Your instructions: Where in the data below does the word "agent" appear? Copy each line that holds it.

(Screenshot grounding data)
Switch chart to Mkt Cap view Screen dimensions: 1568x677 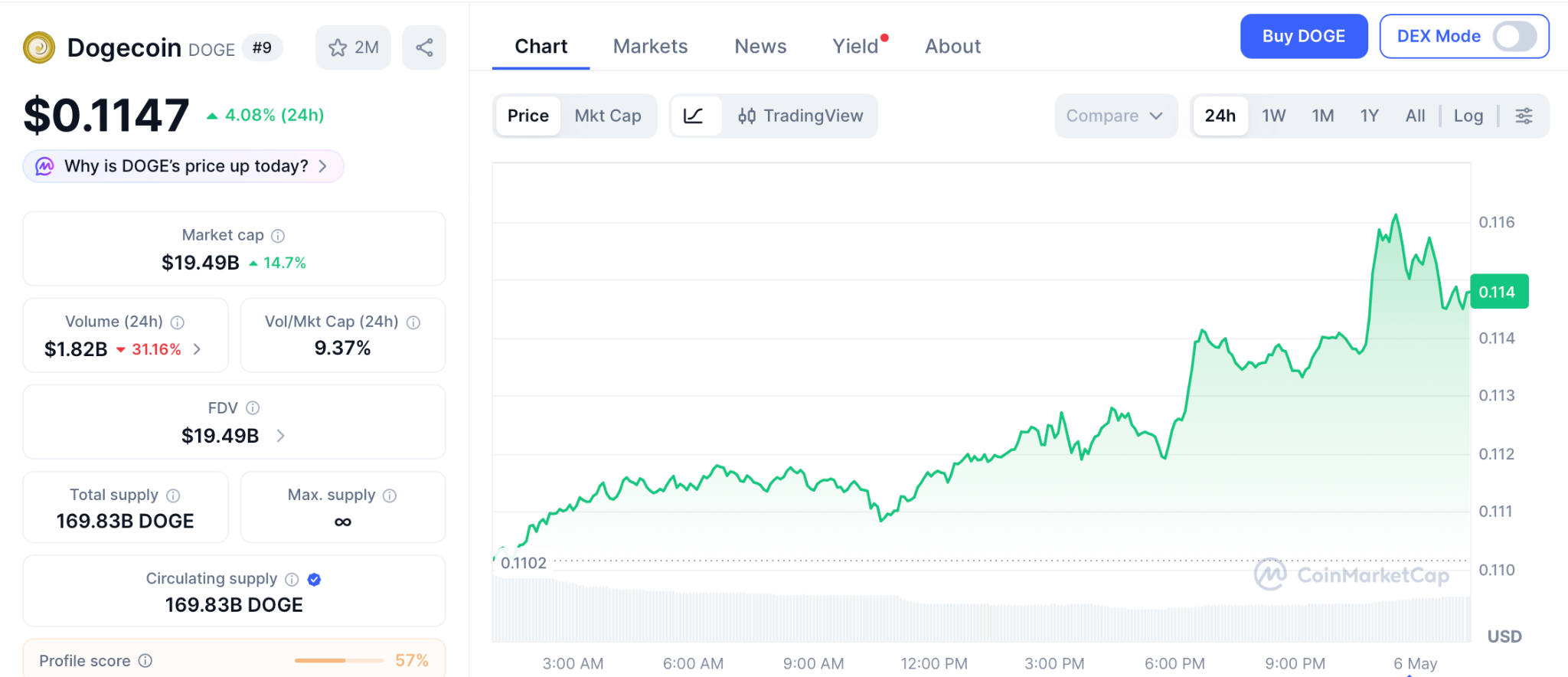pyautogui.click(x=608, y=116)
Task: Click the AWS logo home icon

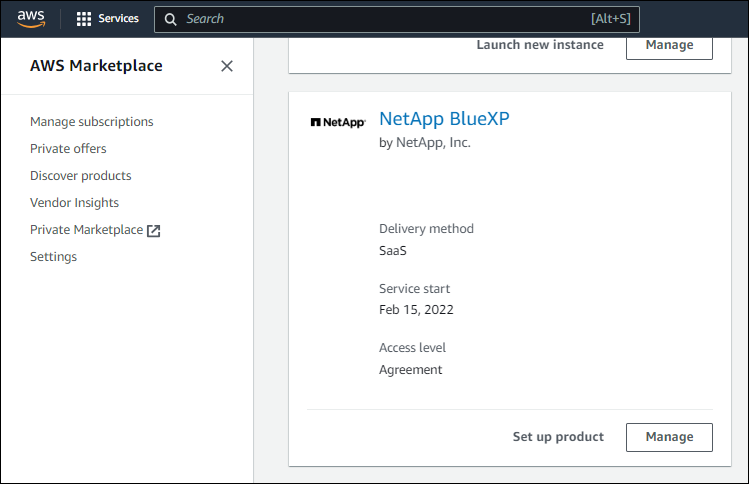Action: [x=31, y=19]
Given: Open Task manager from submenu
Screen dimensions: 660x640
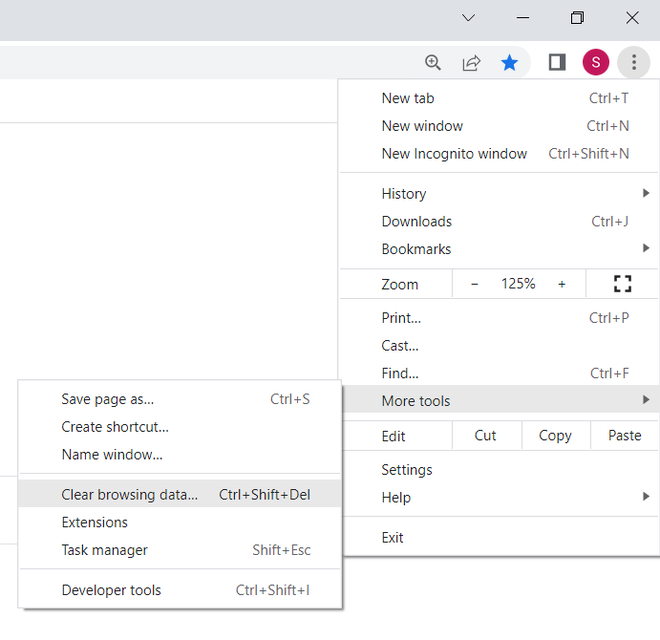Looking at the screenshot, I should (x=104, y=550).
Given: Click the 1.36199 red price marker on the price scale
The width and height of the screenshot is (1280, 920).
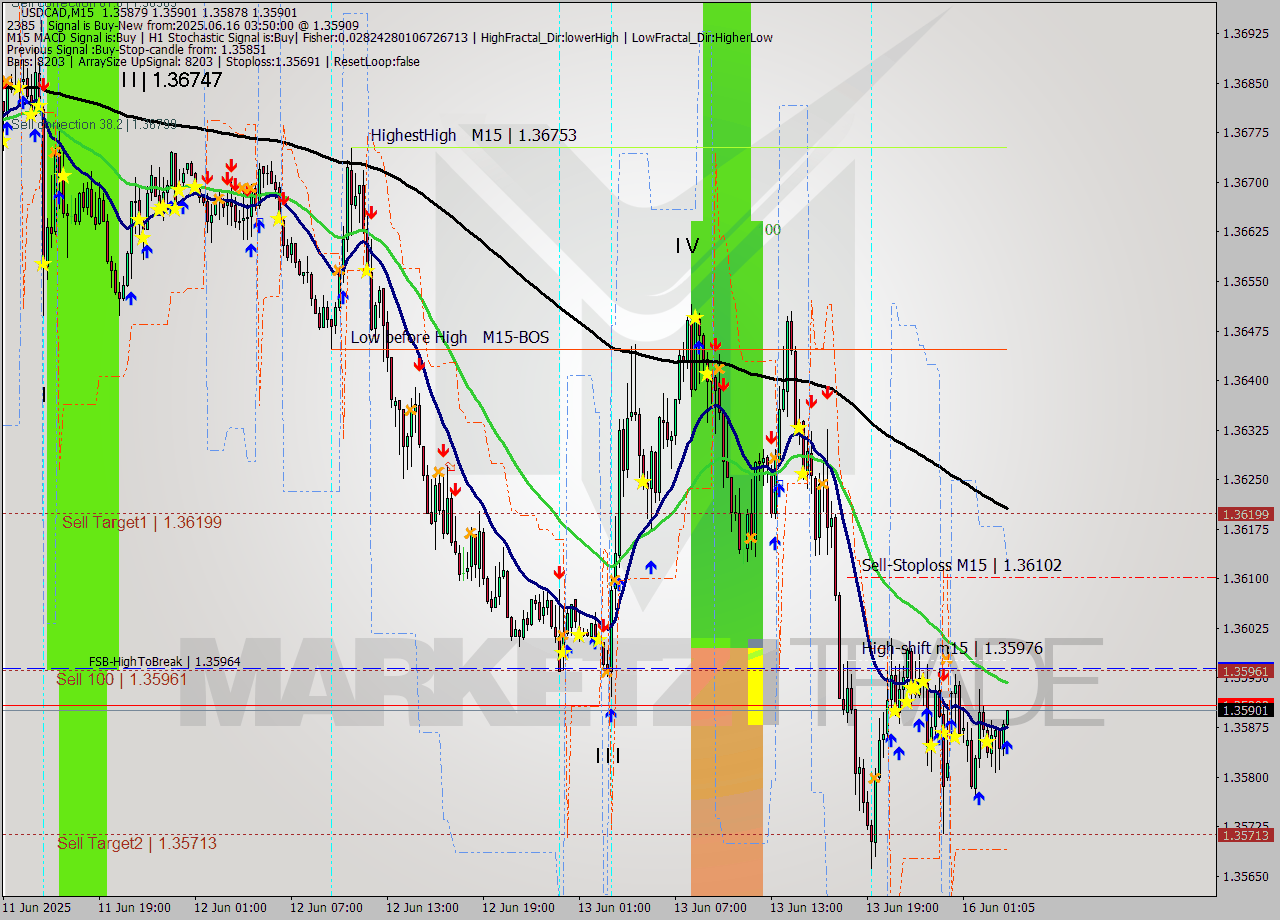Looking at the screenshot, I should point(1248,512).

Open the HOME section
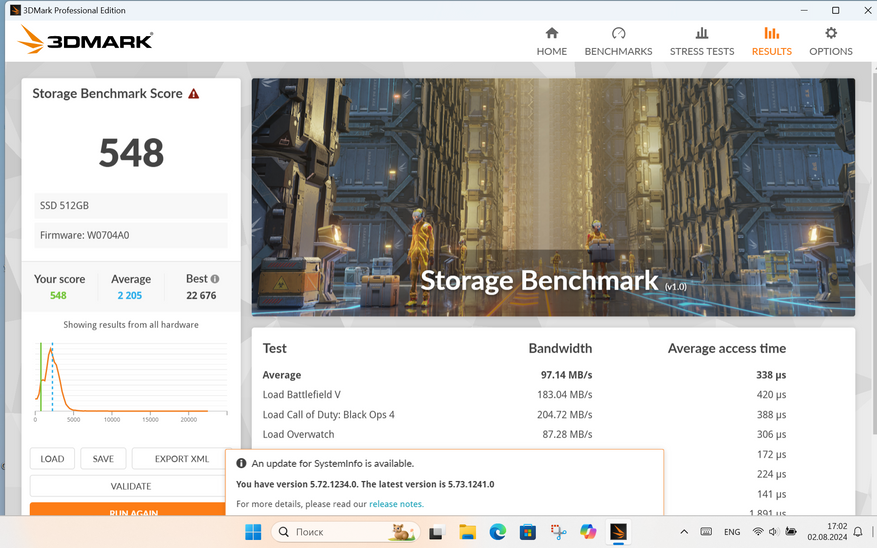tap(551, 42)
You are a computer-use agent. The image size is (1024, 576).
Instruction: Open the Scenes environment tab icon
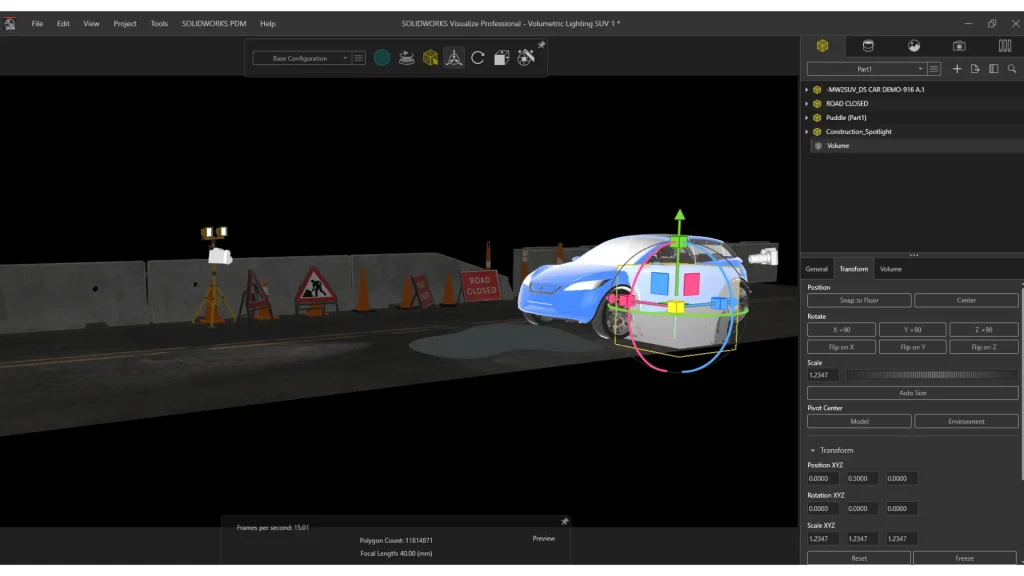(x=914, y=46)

...

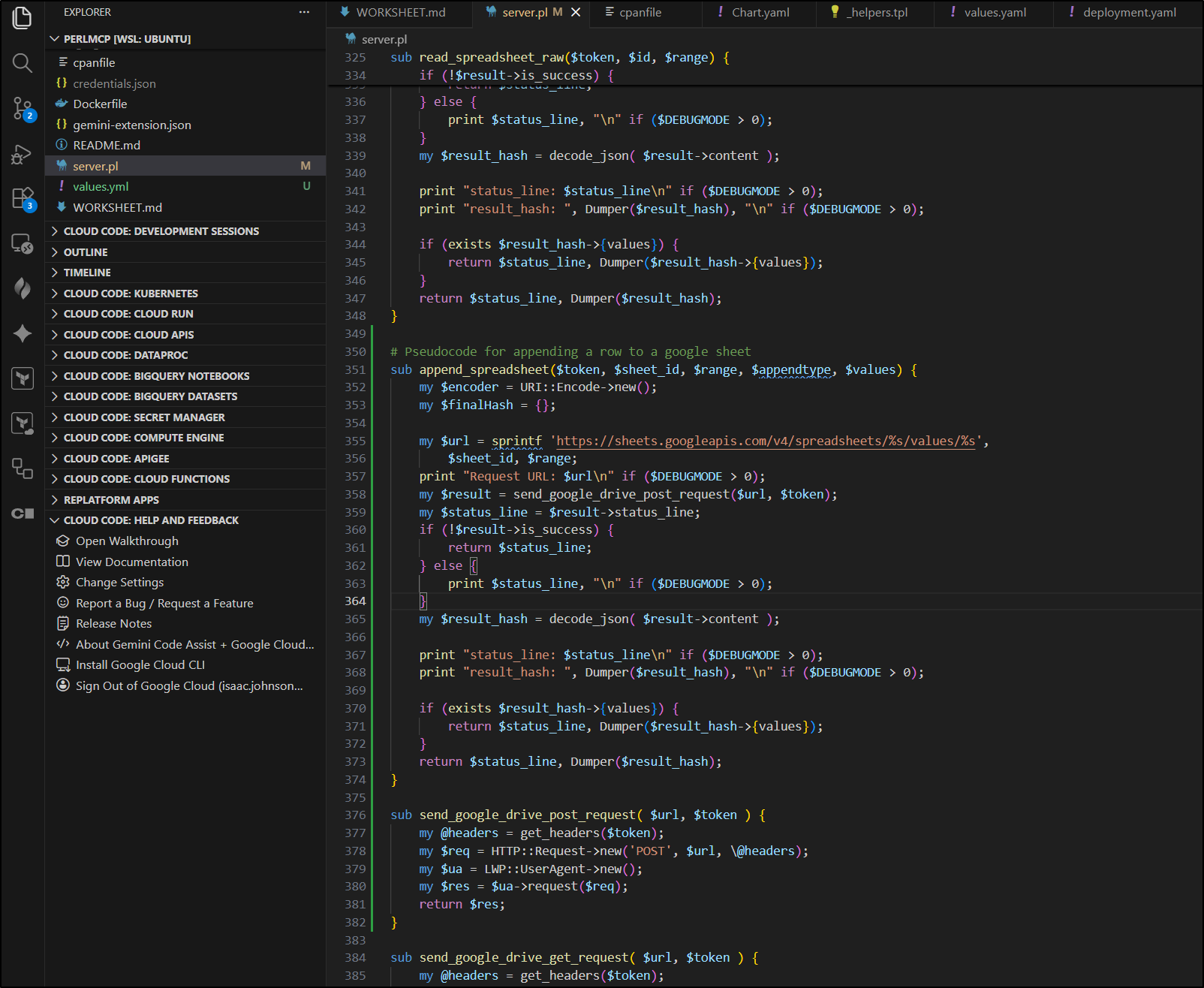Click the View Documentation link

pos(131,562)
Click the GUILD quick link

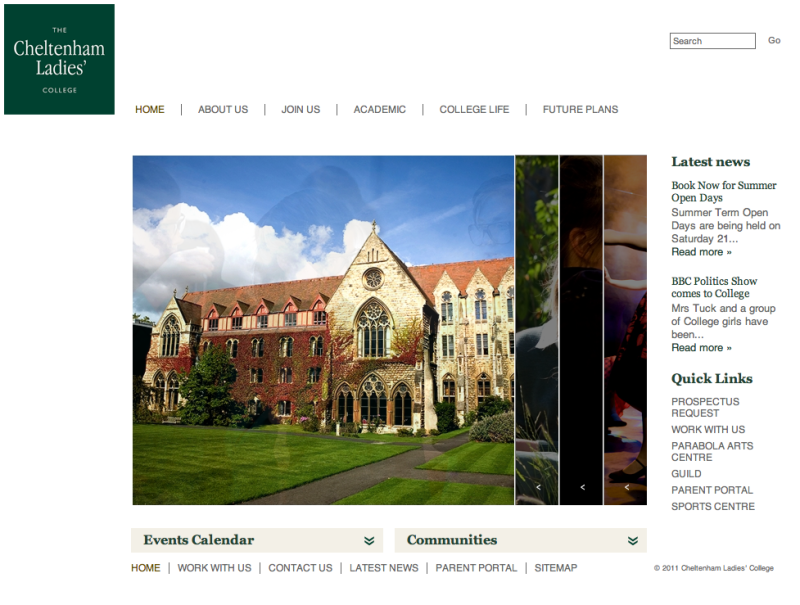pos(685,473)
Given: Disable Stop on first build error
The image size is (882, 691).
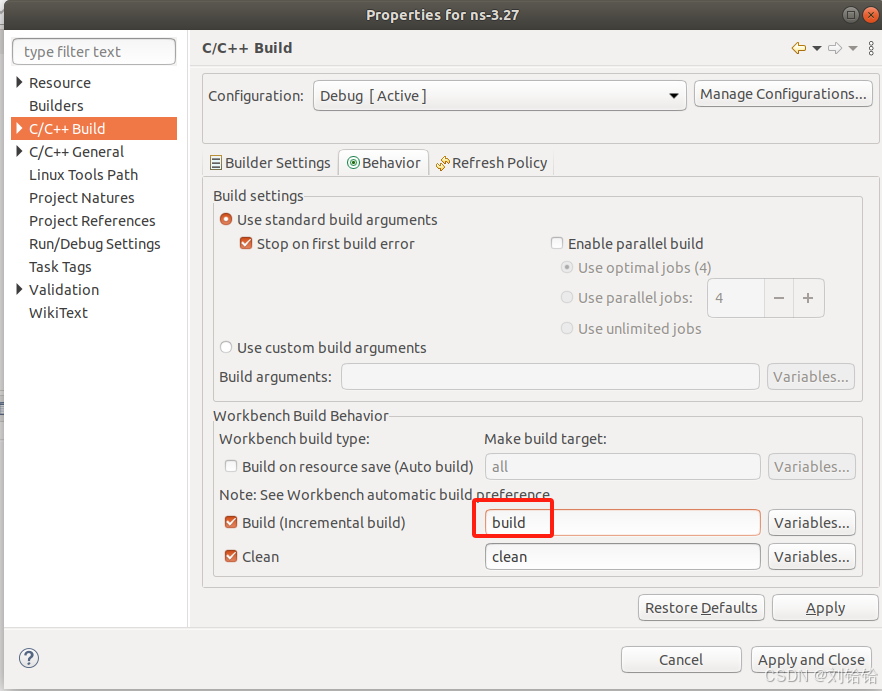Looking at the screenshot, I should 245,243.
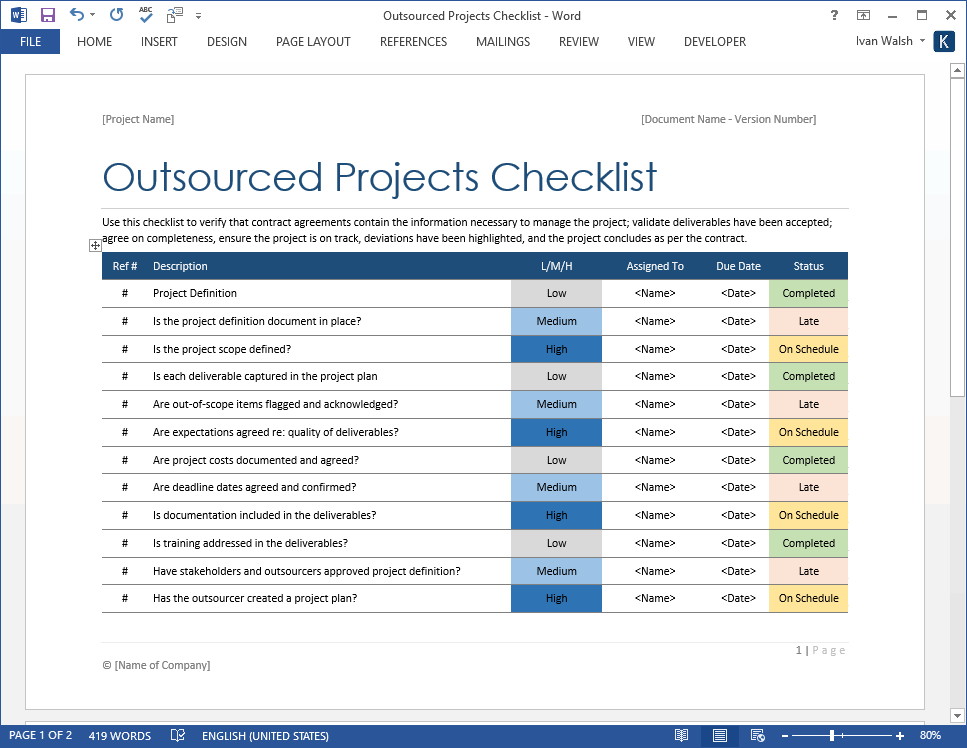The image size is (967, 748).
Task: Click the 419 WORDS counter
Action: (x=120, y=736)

---

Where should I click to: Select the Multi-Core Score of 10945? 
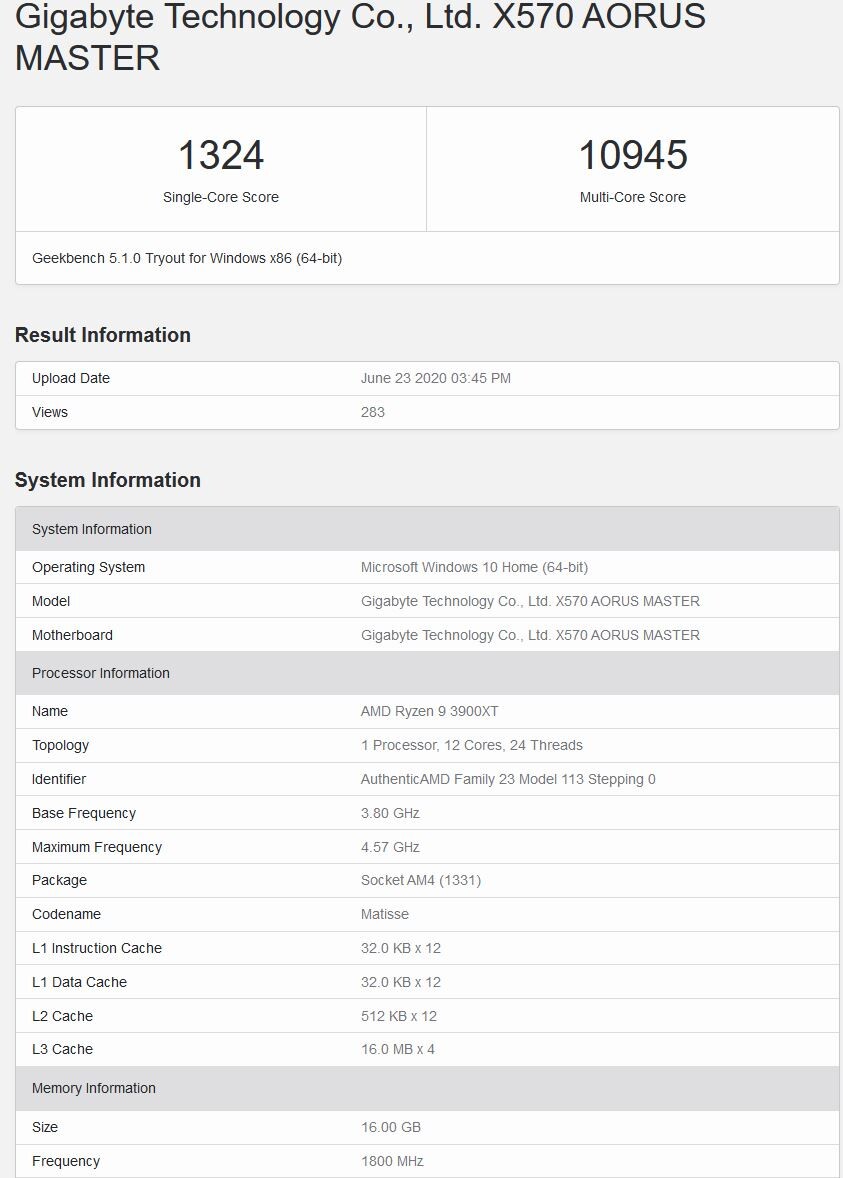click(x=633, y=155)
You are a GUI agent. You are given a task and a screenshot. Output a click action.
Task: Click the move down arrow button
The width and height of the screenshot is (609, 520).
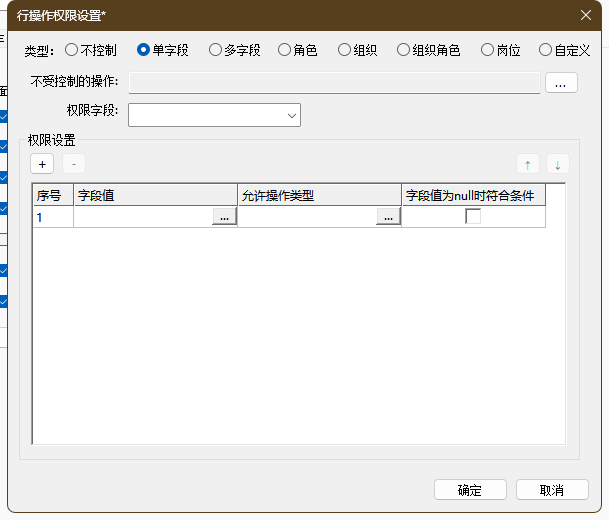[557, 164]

Output of the task:
You are a computer-use agent. The image size is (1024, 576).
You are a GUI agent. You are given a task and a screenshot. Output a click action.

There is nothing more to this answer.